Random Apple Memory
Apple’s continuing quest to “fix TV” began more than 20 years ago, remembers Adam Banks
Interactive TV in the early 1990s? Well, sort of. Plus, what to expect next issue…
In the early 1990s, tech was all about multimedia: the convergence of computers and entertainment. CD-ROM, the hybrid format that allowed programs and video to be delivered on audio discs, brought moving pictures to PC and Macintosh screens in an exciting new genre of software bridging the gap between games and films. But the big money was still in television, and Apple CEO John Sculley wanted a piece of it.
The ingredients of a digital TV service would be a network supplying interactive content, and hardware to receive it. Apple already had hardware, and the Power Macintosh Quadra 605 (the “pizza box Mac”) was quickly dressed up as a set-top device. You can still read its manual in Apple’s official user document archive ( bit.ly/inter_tvbox). Using the supplied remote control, users would select, play and pause programs from an “interactive video service.”
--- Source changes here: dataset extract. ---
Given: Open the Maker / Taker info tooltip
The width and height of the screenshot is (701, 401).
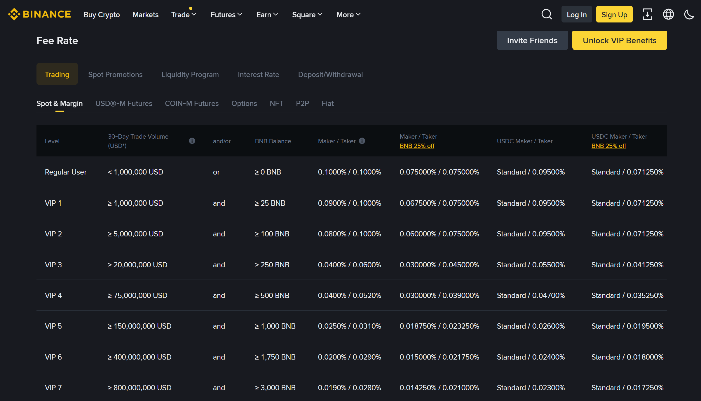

Apple’s first partner to provide such a feed would be British Telecom (BT), the giant UK company formed a decade earlier by the privatization of the country’s telephone service. The Interactive Multimedia Service, described by BT as the world’s first truly interactive video-ondemand trial, was tested in 1994 across 2,500 households in English suburbia.
A contemporary promotional video ( bit.ly/bt_inter_tv) shows the Interactive Television Box accessing not only a range of TV shows, but also Nintendo video games, implying a partnership of which few other records exist. Trials also began in the US in 1995, and legend has it that as many as a thousand boxes were installed in Disneyland hotel rooms.
But the technology was too immature for standards to be established, and neither this nor any other multimedia broadcast platform caught on. It would be a different revolution – the rise of the web – that eventually changed TV forever.